3. Run up your bills.
Yes, money is used as a bludgeon in most cases. The narcissist most likely sees it as a necessary expense—if, in fact, he or she intends on paying his attorney in the end.
4. Paint you black.
Yes, whatever Jello or mud is available, whether true or not, will be thrown to see what sticks to the wall. You should be prepared to be maligned both in the paperwork, in the courtroom itself, and in the world at large—it’s part of the narcissist’s lack of empathy, lack of interest in relational consequences, and desire to win no matter what the cost. Kirkpatrick notes that these filings will then have to be defended against or corrected, eating up more time and money and, of course, opening the door to the judge’s believing the narcissist. Additionally, Kirkpatrick comments that getting his or her story out there—told to new friends, old ones, family members, and people associated with your work and profession—is also typical of the narcissist’s efforts to pollute the waters, cause harm to reputation and children, while garnering support for him or herself.

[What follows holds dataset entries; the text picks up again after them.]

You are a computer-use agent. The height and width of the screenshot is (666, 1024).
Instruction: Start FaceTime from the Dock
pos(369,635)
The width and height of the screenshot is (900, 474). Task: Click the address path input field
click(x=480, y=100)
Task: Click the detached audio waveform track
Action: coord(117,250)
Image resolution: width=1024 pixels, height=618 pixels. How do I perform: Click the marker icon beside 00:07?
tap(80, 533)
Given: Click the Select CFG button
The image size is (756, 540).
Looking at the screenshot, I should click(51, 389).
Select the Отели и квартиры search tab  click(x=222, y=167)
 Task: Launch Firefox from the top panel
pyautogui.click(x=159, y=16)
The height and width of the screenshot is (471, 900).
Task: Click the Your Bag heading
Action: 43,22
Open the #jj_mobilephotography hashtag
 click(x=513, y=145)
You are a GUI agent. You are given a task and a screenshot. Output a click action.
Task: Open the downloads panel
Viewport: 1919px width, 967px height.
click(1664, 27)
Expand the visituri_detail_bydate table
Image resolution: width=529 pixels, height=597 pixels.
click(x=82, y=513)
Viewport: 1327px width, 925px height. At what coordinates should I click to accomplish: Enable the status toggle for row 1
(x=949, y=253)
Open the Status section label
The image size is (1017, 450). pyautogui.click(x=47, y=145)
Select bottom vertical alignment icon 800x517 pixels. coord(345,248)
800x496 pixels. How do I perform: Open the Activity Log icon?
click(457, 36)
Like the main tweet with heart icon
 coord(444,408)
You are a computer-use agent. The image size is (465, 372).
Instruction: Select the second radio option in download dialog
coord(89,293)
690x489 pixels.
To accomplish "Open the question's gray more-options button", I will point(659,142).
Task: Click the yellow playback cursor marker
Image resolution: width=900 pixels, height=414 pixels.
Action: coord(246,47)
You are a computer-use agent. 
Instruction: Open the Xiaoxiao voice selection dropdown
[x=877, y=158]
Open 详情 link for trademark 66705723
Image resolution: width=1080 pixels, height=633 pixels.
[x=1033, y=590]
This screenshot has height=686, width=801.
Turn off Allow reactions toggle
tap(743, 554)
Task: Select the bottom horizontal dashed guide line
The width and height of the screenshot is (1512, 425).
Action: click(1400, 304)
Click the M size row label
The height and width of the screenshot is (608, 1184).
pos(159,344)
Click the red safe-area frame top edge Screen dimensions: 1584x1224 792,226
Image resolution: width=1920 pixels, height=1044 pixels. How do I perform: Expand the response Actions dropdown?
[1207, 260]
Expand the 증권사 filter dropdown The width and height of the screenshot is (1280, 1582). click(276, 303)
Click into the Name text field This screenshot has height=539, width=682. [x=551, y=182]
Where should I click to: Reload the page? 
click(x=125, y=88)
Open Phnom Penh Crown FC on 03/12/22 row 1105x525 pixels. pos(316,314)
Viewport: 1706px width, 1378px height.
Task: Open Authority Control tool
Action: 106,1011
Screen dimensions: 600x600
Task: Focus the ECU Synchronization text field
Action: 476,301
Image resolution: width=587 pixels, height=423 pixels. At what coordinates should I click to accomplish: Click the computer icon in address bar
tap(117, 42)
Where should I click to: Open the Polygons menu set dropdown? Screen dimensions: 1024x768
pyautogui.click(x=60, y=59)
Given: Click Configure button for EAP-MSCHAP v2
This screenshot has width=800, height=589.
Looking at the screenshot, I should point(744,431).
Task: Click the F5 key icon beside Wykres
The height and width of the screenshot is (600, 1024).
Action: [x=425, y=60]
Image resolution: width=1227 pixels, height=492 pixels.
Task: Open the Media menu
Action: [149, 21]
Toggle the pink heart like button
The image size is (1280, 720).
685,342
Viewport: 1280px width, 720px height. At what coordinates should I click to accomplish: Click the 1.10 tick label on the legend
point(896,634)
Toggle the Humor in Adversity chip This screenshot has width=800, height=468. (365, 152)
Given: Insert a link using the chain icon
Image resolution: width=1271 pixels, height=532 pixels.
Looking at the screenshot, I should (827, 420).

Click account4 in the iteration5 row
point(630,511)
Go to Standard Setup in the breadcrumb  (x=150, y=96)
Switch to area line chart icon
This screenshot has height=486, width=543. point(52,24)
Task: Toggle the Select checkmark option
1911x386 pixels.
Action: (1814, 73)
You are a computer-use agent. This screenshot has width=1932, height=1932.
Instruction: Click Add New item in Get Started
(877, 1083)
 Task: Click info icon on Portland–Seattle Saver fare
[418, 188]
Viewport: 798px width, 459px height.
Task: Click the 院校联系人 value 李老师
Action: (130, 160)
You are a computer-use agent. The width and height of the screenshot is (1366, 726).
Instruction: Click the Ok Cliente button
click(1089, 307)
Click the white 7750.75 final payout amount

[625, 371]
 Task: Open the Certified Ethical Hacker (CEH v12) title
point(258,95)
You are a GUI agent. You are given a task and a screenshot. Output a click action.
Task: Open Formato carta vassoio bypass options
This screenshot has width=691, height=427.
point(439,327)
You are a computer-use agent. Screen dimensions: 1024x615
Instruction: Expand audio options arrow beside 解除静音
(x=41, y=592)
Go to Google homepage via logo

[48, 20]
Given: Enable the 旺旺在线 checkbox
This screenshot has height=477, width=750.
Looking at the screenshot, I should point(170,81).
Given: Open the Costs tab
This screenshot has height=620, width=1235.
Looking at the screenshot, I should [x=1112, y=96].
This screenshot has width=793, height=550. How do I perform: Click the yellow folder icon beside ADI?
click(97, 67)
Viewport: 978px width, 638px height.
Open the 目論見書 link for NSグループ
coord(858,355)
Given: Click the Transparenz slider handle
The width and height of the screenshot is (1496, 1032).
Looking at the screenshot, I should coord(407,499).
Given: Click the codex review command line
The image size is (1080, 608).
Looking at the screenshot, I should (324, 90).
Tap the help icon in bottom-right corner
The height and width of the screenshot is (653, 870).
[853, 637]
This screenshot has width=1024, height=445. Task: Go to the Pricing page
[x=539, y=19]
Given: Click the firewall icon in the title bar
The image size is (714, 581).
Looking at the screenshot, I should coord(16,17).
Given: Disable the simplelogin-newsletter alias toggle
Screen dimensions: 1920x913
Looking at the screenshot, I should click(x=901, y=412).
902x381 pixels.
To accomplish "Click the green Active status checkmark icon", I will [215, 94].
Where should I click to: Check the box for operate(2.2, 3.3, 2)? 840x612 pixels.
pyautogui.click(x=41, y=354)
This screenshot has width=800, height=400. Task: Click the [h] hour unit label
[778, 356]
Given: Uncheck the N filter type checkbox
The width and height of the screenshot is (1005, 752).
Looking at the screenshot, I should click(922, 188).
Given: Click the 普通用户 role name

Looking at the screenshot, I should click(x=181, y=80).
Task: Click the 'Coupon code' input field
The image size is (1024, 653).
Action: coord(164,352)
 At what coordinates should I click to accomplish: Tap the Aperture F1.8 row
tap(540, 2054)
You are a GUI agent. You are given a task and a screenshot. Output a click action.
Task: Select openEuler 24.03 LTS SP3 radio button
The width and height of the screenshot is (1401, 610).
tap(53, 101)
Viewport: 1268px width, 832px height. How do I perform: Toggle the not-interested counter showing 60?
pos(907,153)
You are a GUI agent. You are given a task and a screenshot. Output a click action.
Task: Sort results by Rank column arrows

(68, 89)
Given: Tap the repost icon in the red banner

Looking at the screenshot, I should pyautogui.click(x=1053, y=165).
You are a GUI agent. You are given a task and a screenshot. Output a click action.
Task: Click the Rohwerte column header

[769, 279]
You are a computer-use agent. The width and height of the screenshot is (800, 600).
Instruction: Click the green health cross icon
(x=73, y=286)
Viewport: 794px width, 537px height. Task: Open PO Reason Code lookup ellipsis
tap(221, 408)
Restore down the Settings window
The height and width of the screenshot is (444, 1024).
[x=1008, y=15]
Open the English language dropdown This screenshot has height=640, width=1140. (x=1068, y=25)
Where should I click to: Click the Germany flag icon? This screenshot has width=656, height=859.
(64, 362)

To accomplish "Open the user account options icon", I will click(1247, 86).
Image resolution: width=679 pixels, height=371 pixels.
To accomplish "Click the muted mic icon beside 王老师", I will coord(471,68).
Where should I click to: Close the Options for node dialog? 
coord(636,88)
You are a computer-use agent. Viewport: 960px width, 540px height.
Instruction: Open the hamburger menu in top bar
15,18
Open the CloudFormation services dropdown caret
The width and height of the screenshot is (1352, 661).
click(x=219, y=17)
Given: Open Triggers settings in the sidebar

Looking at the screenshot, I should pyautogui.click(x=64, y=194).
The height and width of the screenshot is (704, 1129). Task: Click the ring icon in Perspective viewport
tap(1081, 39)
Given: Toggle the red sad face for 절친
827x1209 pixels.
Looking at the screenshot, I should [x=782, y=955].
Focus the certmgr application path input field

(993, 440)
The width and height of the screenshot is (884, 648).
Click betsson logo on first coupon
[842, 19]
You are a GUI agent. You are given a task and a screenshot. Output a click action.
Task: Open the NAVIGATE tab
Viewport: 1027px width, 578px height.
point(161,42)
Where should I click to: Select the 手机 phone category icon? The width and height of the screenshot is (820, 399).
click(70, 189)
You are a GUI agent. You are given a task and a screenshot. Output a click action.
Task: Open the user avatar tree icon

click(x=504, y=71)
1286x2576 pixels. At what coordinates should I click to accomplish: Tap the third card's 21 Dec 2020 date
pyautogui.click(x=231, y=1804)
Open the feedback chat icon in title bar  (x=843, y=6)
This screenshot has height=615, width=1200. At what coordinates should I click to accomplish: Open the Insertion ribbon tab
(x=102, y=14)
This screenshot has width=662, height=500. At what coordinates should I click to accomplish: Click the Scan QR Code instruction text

5. Go back to court again and again even after a settlement or divorce.
For all the reasons outlined above, the narcissist is likely to keep on using the court system to resolve any real disputes as well as to promulgate new ones. As noted, the narcissist games the system. If there are children involved, Kirkpatrick tells me, “It’s endless. Lack of back and forth communication, not sharing schedules, appointments, or itineraries, signing up children for activities that fall on both parents’ time without notice and discussion when the parent doesn’t have the legal authority to do so are pretty typical after a high-conflict divorce. Add in trying to get the child’s psychological records without legal authority and invading the child’s privacy, and not paying bills in a timely fashion. Then there’s the warfare which is less than stealth: sending frequent emails that complain, harass, and show that he or she is grilling the child or children about the other parent or household and putting down the parenting received.” These can all become issues which must be resolved through the courts, as the narcissist well knows.